The Coquille sailed from Toulon on August 11, 1822, and after calling at Brazil and the Falklands, sailed round Cape Horn to Concepcion, Callao, and Payta. On March 22, 1823, Duperrey sailed from Payta for the Society Islands, hence picked up a number of islands in the Tuamotu Archipelago. The first island sighted, on April 22, was a new discovery, which Duperrey named Clermont Tonnerre (Reao). He recognized Narcisse (San Narciso, or Tata-koto), Moller (Amanu), and Harp (Hao) as previous discoveries. To avoid the danger of running into the islands west of Hao, he kept to the south and so had a clear run until he reached Meetia. He recognized this island as the Osnaburgh of Wallis and the Boudoir (Pic de la Boudeuse) of Bougainville, but he remarked that the Oceaniens gave it the more euphonious name of Maitea. The Coquille remained at Tahiti from May 3 to May 22, when she sailed for Borabora. On June 9 she sailed for Port Jackson and passed Maurua, Palmerston, Eoa (Eua, Tonga), and Pylstaart. July to October were spent in Santa Cruz, New Britain, New Ireland, Waigiu, and the Moluccas. From Amboina she sailed round the west and south of Australia to Port Jackson, where she arrived on January 17, 1824.
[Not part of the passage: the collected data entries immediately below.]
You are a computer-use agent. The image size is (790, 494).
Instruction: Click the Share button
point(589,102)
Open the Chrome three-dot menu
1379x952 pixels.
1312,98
On March 24, 1824, Duperrey sailed for the Bay of Islands in New Zealand where he arrived on April 3. His reflections on the Maoris and their grammar and vocabulary are interesting. After a fortnight, he sailed to Rotuma, the Gilberts, the Carolines, and New Guinea and reached Surabaya on August 28. After two weeks, he left for Mauritius, where he arrived on October 2. On the homeward stretch, via the Cape of Good Hope, he reached Ascension on January 18, 1825, and crossed the equator on February 2. Owing to contrary winds, he did not make Marseilles until toward the end, of March 1825.